Specialist mortgage lender Paragon, itself quoted on the stock market and valued at £1.1bn, is seeking to raise capital by issuing bonds which will pay a fixed 6.125pc per year.
Investors – who must buy a minimum £2,000 worth of bonds, but can subscribe above that figure in multiples of £100 – will be paid income twice-yearly in January and July. The bonds are eligible to be held inside an Isa or pension account, meaning the interest can be received tax-free.
The bond matures in 2022 when – all being well – Paragon repays lenders their money.
Investors face the risks of Paragon running into difficulty during the bond’s life, which could jeopardise some or all of their capital. There is no protection under the Financial Services Compensation Scheme if Paragon were to collapse. The other risk is that interest rates rise strongly during the term and reduce the attractiveness of the 6.125pc fixed interest or “coupon”.
Is Paragon a safe bet?
The lender, which prefers its customers to be experienced landlords rather than novices dipping into buy-to-let for the first time, faced severe difficulties during the financial crisis.
Its problems were triggered by banks’ refusal to renew a loan facility in 2007. It issued new shares to plug the gap, but had to mothball its lending operations for several years. Now it is back doing business with landlords and its shares, which fell to 40p in March 2009, trade at 356p. After tax profits have grown from £41m in 2009 to £85m last year.
The company paid a total divi of 7.2p in 2013, giving a yield of about 2pc.
Paragon’s bonds are genuine “retail bonds” in that they will be traded on the London Stock Exchange with prices quoted daily. Selling bonds on the open market, via a stockbroker, would be the only way investors who needed the return of their capital could exit ahead of the 2022 maturity date. The closing dates for subscriptions is January 27 and investors should apply via their stockbroker or, if they don’t have one, one of the eight participating brokers listed on Paragon’s website.
Paragon has raised money in this way once before. Early last year it borrowed £60m through a similar bond issue, but where the interest rate was fixed at 6pc. This tranche of bonds mature in 2020 and have traded on the London Stock Exchange since February 25, 2013.

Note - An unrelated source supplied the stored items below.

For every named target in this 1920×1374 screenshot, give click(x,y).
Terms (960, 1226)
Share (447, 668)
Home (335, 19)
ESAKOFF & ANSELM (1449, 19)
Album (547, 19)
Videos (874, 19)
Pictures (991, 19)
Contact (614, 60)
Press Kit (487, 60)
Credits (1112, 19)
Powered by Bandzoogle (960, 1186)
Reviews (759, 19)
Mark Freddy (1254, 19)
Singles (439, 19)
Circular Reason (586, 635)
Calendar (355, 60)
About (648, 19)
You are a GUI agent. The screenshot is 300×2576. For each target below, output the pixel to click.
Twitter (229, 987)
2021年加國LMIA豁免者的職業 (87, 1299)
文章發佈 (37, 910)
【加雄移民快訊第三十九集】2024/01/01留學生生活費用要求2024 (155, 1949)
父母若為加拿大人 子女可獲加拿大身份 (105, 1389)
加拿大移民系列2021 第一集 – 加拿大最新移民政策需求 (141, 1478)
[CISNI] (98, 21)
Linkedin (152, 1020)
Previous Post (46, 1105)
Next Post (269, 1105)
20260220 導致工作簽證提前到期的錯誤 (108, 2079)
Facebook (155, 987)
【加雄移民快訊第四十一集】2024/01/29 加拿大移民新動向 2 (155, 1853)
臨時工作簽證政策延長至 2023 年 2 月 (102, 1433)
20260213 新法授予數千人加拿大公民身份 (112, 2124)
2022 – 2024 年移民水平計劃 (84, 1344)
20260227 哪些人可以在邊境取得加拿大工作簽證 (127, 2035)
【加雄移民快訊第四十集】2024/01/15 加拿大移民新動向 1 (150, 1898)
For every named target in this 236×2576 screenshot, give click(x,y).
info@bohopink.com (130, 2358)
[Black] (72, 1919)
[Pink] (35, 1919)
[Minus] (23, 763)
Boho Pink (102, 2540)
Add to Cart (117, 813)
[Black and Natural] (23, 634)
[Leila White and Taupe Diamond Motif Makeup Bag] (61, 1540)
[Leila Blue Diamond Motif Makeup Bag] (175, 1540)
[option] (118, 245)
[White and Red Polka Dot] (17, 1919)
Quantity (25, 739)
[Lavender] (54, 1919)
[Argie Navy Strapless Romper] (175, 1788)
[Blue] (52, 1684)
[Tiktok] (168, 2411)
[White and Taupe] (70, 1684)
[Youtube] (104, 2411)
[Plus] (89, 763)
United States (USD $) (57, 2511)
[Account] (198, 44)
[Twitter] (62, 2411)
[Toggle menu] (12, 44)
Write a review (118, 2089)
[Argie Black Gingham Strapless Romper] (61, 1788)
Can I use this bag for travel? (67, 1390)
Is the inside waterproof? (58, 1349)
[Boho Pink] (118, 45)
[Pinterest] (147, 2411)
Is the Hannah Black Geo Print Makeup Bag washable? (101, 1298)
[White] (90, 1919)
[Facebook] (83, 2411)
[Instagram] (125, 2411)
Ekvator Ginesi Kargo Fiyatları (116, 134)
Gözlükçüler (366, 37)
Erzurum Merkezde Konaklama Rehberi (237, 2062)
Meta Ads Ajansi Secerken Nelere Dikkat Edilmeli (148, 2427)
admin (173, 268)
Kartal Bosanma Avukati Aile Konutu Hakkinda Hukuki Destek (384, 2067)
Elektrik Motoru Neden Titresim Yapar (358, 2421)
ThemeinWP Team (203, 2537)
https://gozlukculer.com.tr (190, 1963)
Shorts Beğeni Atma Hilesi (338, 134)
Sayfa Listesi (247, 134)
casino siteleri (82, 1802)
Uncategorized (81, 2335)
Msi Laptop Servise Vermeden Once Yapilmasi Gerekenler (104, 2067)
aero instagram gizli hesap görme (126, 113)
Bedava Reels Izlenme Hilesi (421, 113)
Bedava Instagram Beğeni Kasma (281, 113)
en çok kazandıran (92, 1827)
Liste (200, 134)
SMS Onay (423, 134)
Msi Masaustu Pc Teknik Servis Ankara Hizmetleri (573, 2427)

This graph shows how the price has remained within a close margin of the 100p issue price, dipping to 99p and rising at a peak to 104p in November. Trading data shows regular deals for 5,000 or less, suggesting the bond remains popular among private investors. On Thursday January 16 the bond was trading at 100.65p, generating a yield of just under 6pc.
This suggests the 6.125pc interest on offer with the new issue is attractively priced.
Paragon Plc 6pc bond (issued February 2013), London Stock Exchange
How does 6.125pc compare with returns on real buying-to-let?
Paragon publishes its own regular snapshot of yields obtained by its landlord borrower customers, worked out as the ratio between rents obtained and the value of the property.
As house prices have risen yields tend to have fallen, although an increase in rents has offset this trend. In its latest data, released in November, it said: “landlords reported they generated an average yield of 6pc in the third quarter of 2013. This compares to 6.1pc in the second quarter and 6.7pc in the first”.